Em primeiro lugar, o caput do art. 60 não está definindo o que seja telecomunicação, que é o serviço tributável, mas, simplesmente explicitando a noção de que o ramo de telecomunicação abrange o conjunto de atividades que possibilitam a oferta de telecomunicação, exclusivamente para os efeitos desse estatuto legal. A palavra "serviço" aí não está empregada no sentido de prestação onerosa de serviço, ou seja, no sentido de serviço prestado a terceiro mediante paga. Refere-se simplesmente à execução, pela empresa de telefonia, de toda uma infra-estrutura necessária para que ela possa vender o seu serviço de telecomunicação. A definição de telecomunicação está, como se verifica da transcrição retro, no § 1º do art. 60, ou seja, é a transmissão, emissão ou recepção de símbolos, caracteres, sinais, escritos, imagens, sons ou informações de qualquer natureza, por fio, radioeletricidade, meios ópticos ou qualquer outro processo eletromagnético.

Em segundo lugar, a competência para definir o fato gerador da obrigação tributária é da lei complementar consoante prescrição constitucional:

          "Art. 146 – Cabe à lei complementar:

III – estabelecer normas gerais em matéria de legislação tributária, especialmente sobre:

a) definição de tributos e de suas espécies, bem como, em relação aos impostos discriminados nesta Constituição, a dos respectivos fatos geradores, bases de cálculo e contribuintes".

Nenhuma lei ordinária poderia inovar o sentido tradicional da telecomunicação, que envolve um ponto de transmissão e um ponto de recepção. A própria lei complementar, de natureza tributária, não poderia dispor em sentido contrário, porque a telecomunicação é espécie do gênero comunicação, prevista no art. 155, II da CF, pelo que incide a regra proibitiva do art. 110 do CTN:

          "A lei tributária não pode alterar a definição, o conteúdo e o alcance de institutos, conceitos e formas de direito privado, utilizados, expressa ou implicitamente, pela Constituição Federal, pelas Constituições dos Estados, ou pelas Leis Orgânicas do Distrito Federal ou dos Municípios, para definir ou limitar competências tributárias".

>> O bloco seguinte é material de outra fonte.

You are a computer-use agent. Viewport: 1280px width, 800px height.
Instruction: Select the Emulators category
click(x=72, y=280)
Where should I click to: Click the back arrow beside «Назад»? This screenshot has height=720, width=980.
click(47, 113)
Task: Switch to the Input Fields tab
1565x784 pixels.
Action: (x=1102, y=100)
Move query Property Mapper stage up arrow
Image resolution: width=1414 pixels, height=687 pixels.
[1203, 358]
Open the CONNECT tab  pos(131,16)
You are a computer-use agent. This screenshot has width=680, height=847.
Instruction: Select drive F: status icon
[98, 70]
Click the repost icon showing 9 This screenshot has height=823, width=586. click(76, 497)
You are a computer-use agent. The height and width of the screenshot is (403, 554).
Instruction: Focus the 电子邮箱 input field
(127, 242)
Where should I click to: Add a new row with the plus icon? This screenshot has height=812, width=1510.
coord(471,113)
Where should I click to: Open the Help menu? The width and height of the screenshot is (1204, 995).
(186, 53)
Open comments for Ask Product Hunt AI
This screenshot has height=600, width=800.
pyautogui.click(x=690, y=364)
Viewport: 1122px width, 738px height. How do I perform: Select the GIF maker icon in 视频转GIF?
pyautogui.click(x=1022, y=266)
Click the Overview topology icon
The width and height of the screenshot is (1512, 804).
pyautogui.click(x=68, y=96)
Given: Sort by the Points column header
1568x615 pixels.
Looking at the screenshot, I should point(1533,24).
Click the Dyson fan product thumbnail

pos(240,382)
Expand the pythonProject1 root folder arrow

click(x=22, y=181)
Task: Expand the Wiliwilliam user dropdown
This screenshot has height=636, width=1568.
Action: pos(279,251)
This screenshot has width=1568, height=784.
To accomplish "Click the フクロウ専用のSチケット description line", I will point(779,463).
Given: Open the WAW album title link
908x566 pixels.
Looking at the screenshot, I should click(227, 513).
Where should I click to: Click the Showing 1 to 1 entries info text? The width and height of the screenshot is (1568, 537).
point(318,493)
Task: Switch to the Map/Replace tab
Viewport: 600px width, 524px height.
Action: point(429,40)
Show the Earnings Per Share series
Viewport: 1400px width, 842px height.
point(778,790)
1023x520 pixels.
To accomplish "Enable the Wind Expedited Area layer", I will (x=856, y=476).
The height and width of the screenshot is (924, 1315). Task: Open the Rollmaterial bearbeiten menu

Em terceiro lugar, o citado § 1º do art. 60, da Lei nº 9.472/97 guarda perfeita simetria com o art. 2º, inciso III da Lei Complementar nº 87/96, que define o fato gerador do imposto sobre serviço de comunicação. O art. 12, inciso VII dessa lei complementar considera ocorrido o fato gerador do imposto no momento "das prestações onerosas de serviços de comunicação, feita por qualquer meio, inclusive a geração, a emissão, a transmissão, a retransmissão, a repetição e a ampliação de comunicação de qualquer natureza". Evidente, pois, que a repetição e a ampliação de comunicação, previstas na parte final do dispositivo, por si sós, não constituem fato gerador do imposto, mas, somente enquanto meios de comunicação. Em outras palavras, a repetição de uma conversação telefônica gravada é irrelevante para o Direito Tributário. O mesmo acontece com a ampliação dessa conversação.

Finalmente, uma companhia telefônica presta inúmeros serviços que não são os de comunicação, e que por isso mesmo são tributados pelo imposto sobre serviços de qualquer natureza, de competência impositiva municipal. Basta simples exame ocular da lista de serviços prestados pela Telesp, hoje, Telefônica, para se ter uma idéia da variedade de serviços por ela oferecidos aos usuários.

Positivamente, a cobrança do imposto sobre serviço de comunicação pela "habilitação" de aparelho celular é absolutamente inconstitucional. Como vimos, essa "habilitação" não passa de uma taxa de adesão, que nem configura comunicação, muito menos, serviço de comunicação, objeto de imposto em questão.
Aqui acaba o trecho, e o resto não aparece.